1 Introduction

Long-period comets, such as C/1995 O1 (Hale-Bopp), have long been thought to be responsible for some of the largest impact craters on Earth (e.g., Zimbelman 1984; Weissman 1990, 2007). They have a mean impact probability of 2.2 × 10−9 per perihelion passage if the perihelion distribution is uniform and the inclination distribution is random, accounting for a small but important fraction of the potential impacts on Earth. They can be big and tend to approach the Earth from all possible directions at random times, typically at a high velocity (56.4 km/s most probable value according to Weissman (2007)). They offer little advanced warning, except for a trail of dust particles in their orbit released during the previous return to the Sun. The Earth encounters these dust trails on occasion, causing brief 1–2 h meteor showers (Jenniskens et al. 1997).

Now, the imminent encounter with the dust trail of comet C/1911 N1 (Kiess) may teach us how long-period comets lose large dust grains, how to translate the observed dust trail crossings into physical data of the parent comet, and even to find more evidence for the hypothized “pristine crust” of a comet.

Since the confirmed detection of the predicted (Jenniskens 1995) outburst of 1995 alpha-Monocerotids from an unknown long-period comet and the subsequent Leonid storms, the basic physical principles behind these transient showers are understood (Kondrat’eva and Reznikov 1985; Jenniskens 1997; Jenniskens et al. 1997, McNaught and Asher 1999; Lyytinen 1999). Dust ejected from the parent comet is dispersed due to small differences in orbital period from ejection speed and radiation pressure, causing some particles to return earlier than others. Upon return, the thin stream of dust wanders in and out of Earth’s path due to planetary perturbations by the major planets, which work slightly differently on particles at different positions along the dust trail. A meteor shower outburst is observed only when the trail is in the Earth’s path at the very moment when Earth passes the node of the particles (for a review see Jenniskens 2006).

In the case of so called intermediate long-period comets such as Kiess, with orbital periods of 200–10,000 years, the trail is so much perturbed that the second revolution dust trail is dispersed beyond recognition. As a result, the outburst meteors observed in prior encounters of the dust trail in 1935, 1986, and 1994 all date from the last time (approximately 2,000 years ago) that the comet was near the Sun (Lyytinen and Jenniskens 2003). In 2007, that same dust trail will shower Earth again.

Until now, the alpha-Monocerotid shower is the only encounter with the dust trail of a long-period comet observed by modern instrumental techniques (Spurný et al. 1995; Rendtel 1995; Znojil and Hornoch 1995; Borovička and Spurný 1995; Rendtel et al. 1996; Langbroek 1996; Šimek 1996; Jenniskens and Docters van Leeuwen 1997; Jenniskens et al. 1997). Interestingly, these meteoroids were very unusual. They were found to be almost completely lacking in sodium (Borovička et al. 2002, 2005) and penetrated relatively deep in Earth’s atmosphere (Jenniskens et al. 1997). Presumably because material was sampled that came from a “pristine crust” caused by exposure to cosmic rays at the time of cold storage in the Oort cloud. Short period comets such as the parent of the Leonid shower have long lost this pristine crust.

### GIVEN ENTRIES
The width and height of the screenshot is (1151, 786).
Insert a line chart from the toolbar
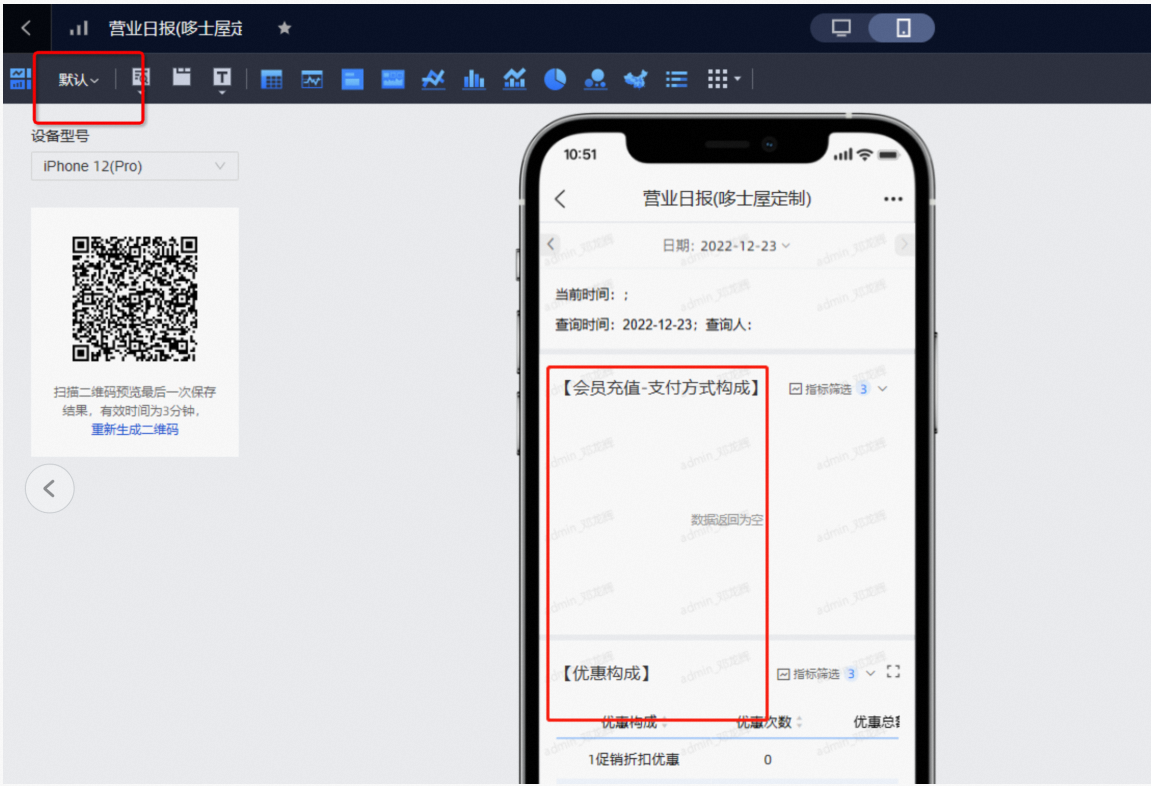tap(433, 80)
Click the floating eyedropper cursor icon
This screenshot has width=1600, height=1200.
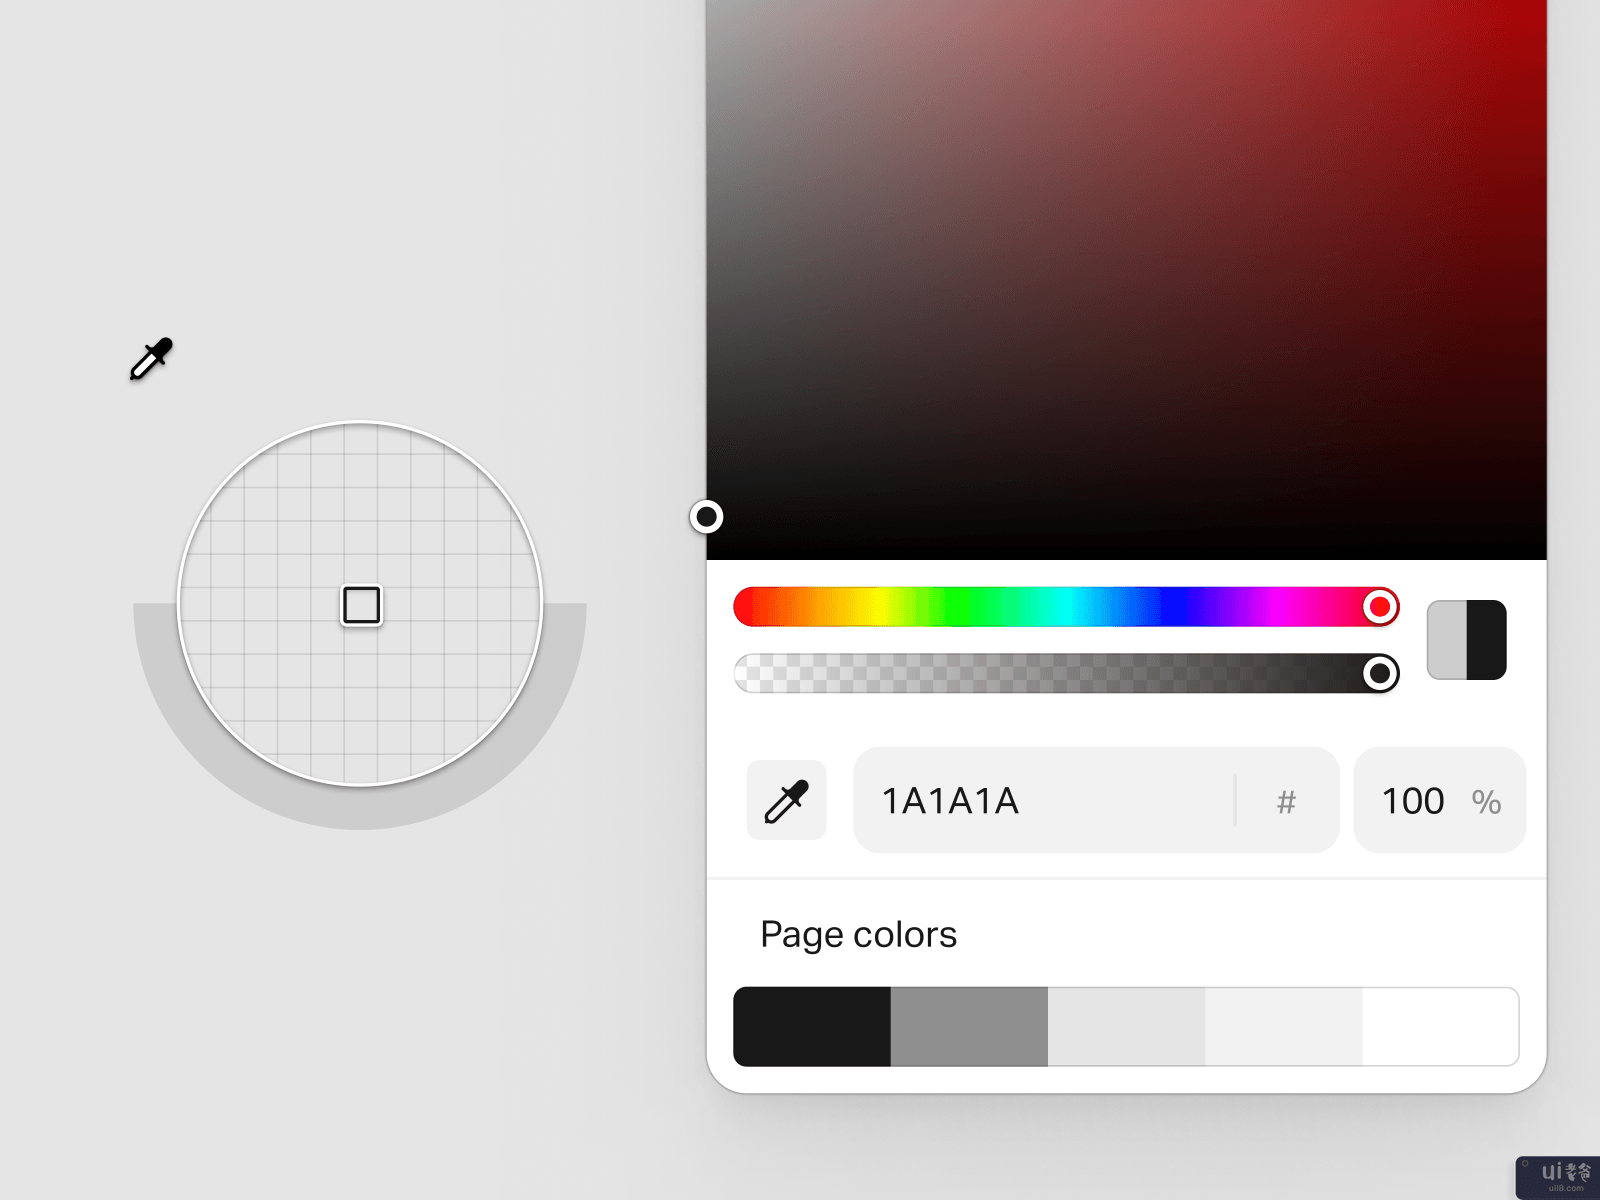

### PROBLEM A
Transcribe the passage on comet dust trails word for word, starting at "In the case" and ending at "shower Earth again.".
### PROBLEM B
Go on with the passage on comet dust trails, picking up after its final sentence.
The rows were drawn from a separate source unrelated to the passage on comet dust trails.

### WRITTEN RESPONSE A
In the case of so called intermediate long-period comets such as Kiess, with orbital periods of 200–10,000 years, the trail is so much perturbed that the second revolution dust trail is dispersed beyond recognition. As a result, the outburst meteors observed in prior encounters of the dust trail in 1935, 1986, and 1994 all date from the last time (approximately 2,000 years ago) that the comet was near the Sun (Lyytinen and Jenniskens 2003). In 2007, that same dust trail will shower Earth again.

### WRITTEN RESPONSE B
We do not know if comet Kiess still had its pristine crust and lost some of it 2,000 years ago, perhaps now causing similar unusual meteors in 2007. It is interesting, however, that George Zay and Bob Lunsford, the only two visual meteor observers to witness the 1994 Aurigid outburst, described the outburst Aurigids as having a greenish or bluish look to them, while being more white outside this interval (Zay and Lunsford 1994). That suggests that the meteoroids produced unusually strong iron and magnesium atom line emissions from ablating metal atoms, relative to the air plasma emissions in the orange and red. This could point towards a different particle morphology of outburst Aurigids than those of other Aurigids seen outside the outburst, because the ratio of metal atom to air plasma emissions is a function of how the meteoroid matter is ablated.

2 Predictions for the 2007 Aurigid Shower

We investigated the distribution of dust from comet C/1911 N1 (Kiess) using a comet ejection model developed by Crifo and Rodionov (1997), based on the model by Whipple (1951), and calculated rigorously the planetary perturbations on the particles from the point of ejection until intersection with Earth’s orbit (for a full review of the method see Vaubaillon et al., 2005a, b). Earlier results were published in Jenniskens and Vaubaillon (2006, 2007a, b), each publication aimed at a different audience.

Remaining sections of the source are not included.